Last month I read YARA by Tamara Faith Berger and I found this novel very intense. It’s a messy coming of age novel about Yara who leaves her controlling girlfriend to travel and find her own path in life away from her ex and her mother. I enjoyed the setting of the early 2000s and the parallels between the opening and closing chapters. This book confronts consent and sexuality. This is one of those books that I’m glad to have read but isn’t a fave.
Thank you to Coach House Books for my gifted review copy!
Now, anyone picking up this book should be aware before starting it that it's, as far as I can tell, about female sexual empowerment. It's a short, snappy novella that says "Yes, women get horny too. Yes, we like sex. No, we shouldn't be ashamed of that." Love the message!
The execution, however... I'm willing to give the benefit of the doubt that I'm simply not the target audience. Maybe if I was a young woman struggling with the same concerns Yara is I'd relate better. Of course, being an almost-middle-aged man, that may explain the disconnect. Or, perhaps heavily implying that is actually as uncomfortable a thought as I interpreted it while reading. I'm not an expert in the matter and am open to hearing what women have to say on the topic.
There's some ultimately unnecessary discussions about Judaism's place in the 21st century that does ask some good questions but I found the answers provided by the author to be half-baked at best and intentionally left unanswered at worst.

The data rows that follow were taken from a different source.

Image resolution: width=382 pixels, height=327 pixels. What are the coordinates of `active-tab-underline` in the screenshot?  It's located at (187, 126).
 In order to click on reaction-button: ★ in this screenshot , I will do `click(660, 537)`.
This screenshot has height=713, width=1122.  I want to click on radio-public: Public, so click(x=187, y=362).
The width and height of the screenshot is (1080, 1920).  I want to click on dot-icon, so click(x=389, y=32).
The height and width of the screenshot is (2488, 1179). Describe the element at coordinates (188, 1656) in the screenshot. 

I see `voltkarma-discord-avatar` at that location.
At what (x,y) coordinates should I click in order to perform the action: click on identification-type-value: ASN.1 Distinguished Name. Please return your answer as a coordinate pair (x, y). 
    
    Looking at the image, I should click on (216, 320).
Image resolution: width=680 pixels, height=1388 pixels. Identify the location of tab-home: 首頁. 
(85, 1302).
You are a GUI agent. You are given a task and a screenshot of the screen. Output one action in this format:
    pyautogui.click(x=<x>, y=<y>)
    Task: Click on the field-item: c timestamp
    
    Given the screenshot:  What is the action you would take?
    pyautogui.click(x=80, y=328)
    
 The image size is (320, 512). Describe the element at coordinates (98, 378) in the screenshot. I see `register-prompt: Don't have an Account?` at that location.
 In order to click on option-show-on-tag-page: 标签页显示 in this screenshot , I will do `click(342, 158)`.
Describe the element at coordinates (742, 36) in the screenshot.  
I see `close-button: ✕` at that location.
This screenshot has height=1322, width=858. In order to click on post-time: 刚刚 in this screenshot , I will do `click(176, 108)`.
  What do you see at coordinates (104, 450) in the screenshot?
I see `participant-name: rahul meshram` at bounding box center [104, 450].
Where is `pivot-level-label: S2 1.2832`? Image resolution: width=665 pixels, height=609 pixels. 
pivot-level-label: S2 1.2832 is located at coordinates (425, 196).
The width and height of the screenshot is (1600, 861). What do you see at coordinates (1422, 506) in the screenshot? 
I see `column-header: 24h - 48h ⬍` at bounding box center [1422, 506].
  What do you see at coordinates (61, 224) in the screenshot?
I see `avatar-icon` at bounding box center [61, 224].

Yara's big advantage is its brevity. It doesn't dick around (penis joke intentional) too much with the superfluous but the intertwined timelines being pressed into one does cause some occasional confusion. Did this happen at home in Brazil with the girlfriend? Did this happen in Israel during Birthright? Did it happen in Toronto or California? Sometimes, it takes a second to figure it out.
I give it a 3.00 out of 5.00 but I'm not committed to it. I feel like hearing other peoples' opinions may sway me higher or lower. Just say it's somewhere in the range of 2.50 to 3.50 and call it a day.
4.5 i think. hard to read and hard to put down. berger’s prose is like nothing i’ve encountered before—it is both poetic and frank. i couldn’t stop reading this and i finished it in a day.
The prose was written like a stream of consciousness which was unique and interesting to read and the novel did a good job of depicting the confusions of consent in young individuals, but I am not the right reader to enjoy the raw and vulgar writing.
Writing is very frank and reads as a stream of consciousness, which I did enjoy. There is a *lot* of uncomfortable sexual scenes and discussions throughout the entirety of the book, so a formal TW for manipulative partners, grooming, and SA is in order.
For a book published in 2023 but set in 2006, the unfortunate timelessness of the discussion of the Israel/Palestine war was visceral and unabashed. I'm not as educated on the topic as I should be, but viewing the conflict through multiple lenses here was a great addition.
Prose is addicting, and I could have read it in one sitting had I not needed breaks from the content.
Really enjoyed my first encounter with this author. It's not an easy book to read, but it's also hard to put down. I think part of the discomfort comes from her ability to show how exhausting it can be to hide our trauma from those around us and even from ourselves. Yara slowly realizing how she has rationalized her experiences is the most compelling arc in the story. The character of the girlfriend is always present even when she's not, which fills every step of Yara's evolution with tension. I look forward to reading more from Tamara Faith Berger.
set in the 2000s, a Brazilian Jewish teenager, Yara, is sent to Israel of birthright by her mother who wants to separate her from her older female lover. The book is filled with angst, with vivid, rather graphic, descriptions of lesbian sex and sexuality. The writing is terse and visceral.
I found the book uncomfortable to read and disturbing in its description of intimate relations.
Thanks to Coach House Books for a copy to read and review.
fucking riveting fucking brilliant and a lot of fucking.
okay i should give an actual review bc more people should read this book. it’s riveting, quick, disgusting, effecting. it draws complicated parallels between israel and regimes of enforced sexuality, it is hypersexualized and hyper embodied, it is truly a mindfuck for the modern day.
This is dark, timely, and poetic. My sister in law got it from a trade show from Coach House Books (a great, Canadian-based small press). It reads like a series of vignettes. The story is quite upsetting but at the end you have hope for Yara.
WOW such a chilling but important book to read. I was disturbed in a way that I couldn’t put the book down and felt so invested in the main characters well being.
Couldn’t put this down. Timely as hell and Berger writes the body like no one else. All of the grotesqueness in this novel felt incredibly justified; this world, our world, is icky and messy.
A teenager pushes the limits on a Birthright trip to Israel and flees to Toronto and California. An examination of sex, consent, and pornography. This is one of those books I randomly stumbled upon after randomly stumbling upon a great bookstore in Baltimore (Greedy Reads!) So glad to have found this!